As noted earlier, Title IX provides: “[n]o person ... shall, on the basis of sex, be excluded from participation in, be denied the benefits of, or be subjected to discrimination under any education program or activity receiving Federal financial assistance.” 20 U.S.C. § 1681(a). To allege a violation of Title IX, G.G. must allege (1) that he was excluded from participation in an education program because of his sex; (2) that the educational institution was receiving federal financial assistance at the time of his exclusion; and (3) that the improper discrimination caused G.G. harm.4 See Preston v. Virginia ex rel. New River Cmty. Coll., 31 F.3d 203, 206 (4th Cir.1994) (citing Cannon v. Univ. of Chi., 441 U.S. 677, 680, 99 S.Ct. 1946, 60 L.Ed.2d 560 (1979)). We look to case law interpreting Title VII of the Civil Rights Act of 1964 for guidance in evaluating a claim brought under Title IX. Jennings v. Univ. of N.C., 482 F.3d 686, 695 (4th Cir. 2007).

Not all distinctions on the basis of sex are impermissible under Title IX. For example, Title IX permits the provision of separate living facilities on the basis of sex: “nothing contained [in Title IX] shall be construed to prohibit any educational institution receiving funds under this Act, from maintaining separate living facilities for the different sexes.” 20 U.S.C. § 1686. The Department’s regulations implementing Title IX permit the provision of “separate toilet, locker room, and shower facilities on the basis of sex, but such facilities provided for students of one sex shall be comparable to such facilities provided for students of the other sex.” 34 C.F.R. § 106.33. The Department recently delineated how this regulation should be applied to transgender individuals. In an opinion letter dated January 7, 2015, the Department’s Office for Civil Rights (OCR) wrote: “When a school elects to separate or treat students differently on the basis of sex ... a school generally must treat transgender students consistent with their gender identity.”5 J.A. 55.

*719A.

G.G., and the United States as amicus curiae, ask us to give the Department’s interpretation of its own regulation controlling weight pursuant to Auer v. Robbins, 519 U.S. 452, 117 S.Ct. 905, 137 L.Ed.2d 79 (1997). Auer requires that an agency’s interpretation of its own ambiguous regulation be given controlling weight unless the interpretation is plainly erroneous or inconsistent with the regulation or statute. Id. at 461,117 S.Ct. 905. Agency interpretations need not be well-settled or long-standing to be entitled to deference. They must, however, “reflect the agency’s fair and considered judgment on the matter in question.” Id. at 462, 117 S.Ct. 905. An interpretation may not be the result of the agency’s fair and considered judgment, and will not be accorded Auer deference, when the interpretation conflicts with a prior interpretation, when it appears that the interpretation is no more than a convenient litigating position, or when the interpretation is a post hoc rationalization. Christopher v. SmithKline Beecham Corp., - U.S. -, 132 S.Ct. 2156, 2166, 183 L.Ed.2d 153 (2012) (citations omitted).
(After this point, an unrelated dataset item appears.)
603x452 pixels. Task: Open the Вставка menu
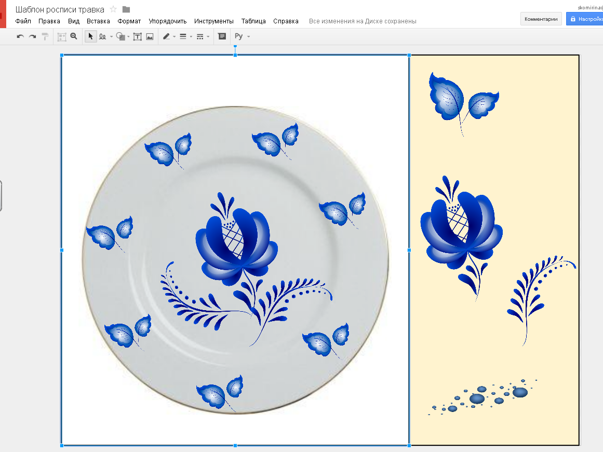pos(98,21)
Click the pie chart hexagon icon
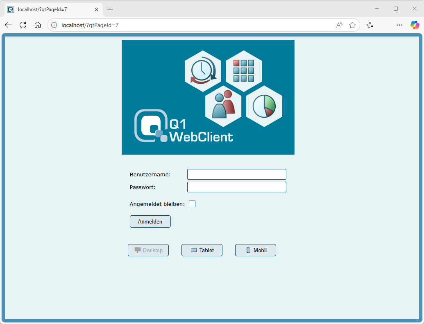The width and height of the screenshot is (424, 324). tap(264, 106)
The district court declined to afford deference to the Department’s interpretation of 34 C.F.R. § 106.33. The district court found the regulation to be unambiguous because “[i]t clearly allows the School Board to limit bathroom access ‘on the basis of sex,’ including birth or biological sex.” G.G. v. Gloucester Cty. Sch. Bd., No. 4:15cv54, 132 F.Supp.3d 736, 745-46, 2015 WL 5560190, at *8 (E.D.Va. Sept. 17, 2015). The district court also found, alternatively, that the interpretation advanced by the Department was clearly erroneous and inconsistent with the regulation. The district court reasoned that, because “on the basis of sex” means, at most, on the basis of sex and gender together, it cannot mean on the basis of gender alone. Id.
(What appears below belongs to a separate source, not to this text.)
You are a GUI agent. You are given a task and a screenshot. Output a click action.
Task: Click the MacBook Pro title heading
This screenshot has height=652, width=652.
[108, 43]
The United States contends that the regulation clarifies statutory ambiguity by making clear that schools may provide separate restrooms for boys and girls “without running afoul of Title IX.” Br. for the United States as Amicus Curiae 24-25 (hereinafter “U.S. Br.”). However, the Department also considers § 106.33 itself to be ambiguous as to transgender students because “the regulation is silent on what the phrases ‘students of one sex’ and ‘students of the other sex’ mean in the context of transgender students.” Id. at 25. The United States contends that the interpretation contained in OCR’s January 7, 2015 letter resolves the ambiguity in § 106.33 as that regulation applies to transgender individuals.

B.

We will not accord an agency’s interpretation of an unambiguous regulation Auer deference. Thus, our analysis *720begins with a determination of whether 34 C.F.R. § 106.33 contains an ambiguity. Section 106.33 permits schools to provide “separate toilet, locker room, and shower facilities on the basis of sex, but such facilities provided for students of one sex shall be comparable to such facilities provided for students of the other sex.” 34 C.F.R. § 106.33.
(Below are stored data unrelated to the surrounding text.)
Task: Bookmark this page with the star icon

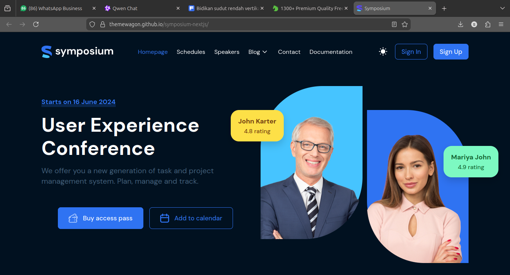Action: pyautogui.click(x=404, y=24)
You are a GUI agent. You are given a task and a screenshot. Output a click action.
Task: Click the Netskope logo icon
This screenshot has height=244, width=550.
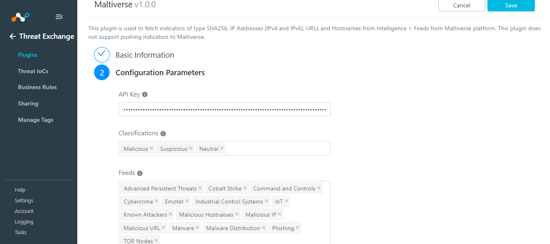point(20,17)
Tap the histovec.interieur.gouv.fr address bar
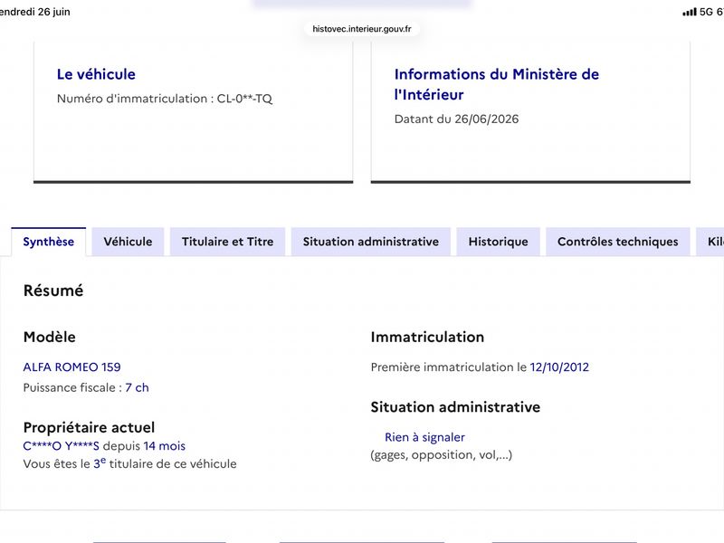Viewport: 724px width, 543px height. tap(362, 29)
“[Determining whether a regulation or statute is ambiguous presents a legal question, which we determine de novo.” Humanoids Grp. v. Rogan, 375 F.3d 301, 306 (4th Cir.2004). We determine ambiguity by analyzing the language under the three-part framework set forth in Robinson v. Shell Oil Co., 519 U.S. 337, 117 S.Ct. 843, 136 L.Ed.2d 808 (1997). The plainness or ambiguity of language is determined by reference to (1) the language itself, (2) the specific context in which thát language is used, and (3) the broader context of the statute or regulation as a whole. Id. at 341, 117 S.Ct. 843.

First, we have little difficulty concluding that the language itself — “of one sex” and “of the other sex” — refers to male and female students. Second, in the specific context of § 106.33, the plain meaning of the regulatory language is best stated by the United States: “the mere act of providing separate restroom facilities for males and females does not violate Title IX .... ” U.S. Br. 22 n. 8. Third, the language “of one sex” and “of the other sex” appears repeatedly in the broader context of 34 C.F.R. § 106 Subpart D, titled “Discrimination on the Basis of Sex in Education Programs or Activities Prohibited.”6 This repeated formulation indicates two sexes (“one sex” and “the other sex”), and the only reasonable reading of the language used throughout the relevant regulatory section is that it references male and female. Read plainly then, § 106.33 permits schools to provide separate toilet, locker room, and shower facilities for its male and female students. By implication, the regulation also permits schools to exclude males from the female facilities and vice-versa.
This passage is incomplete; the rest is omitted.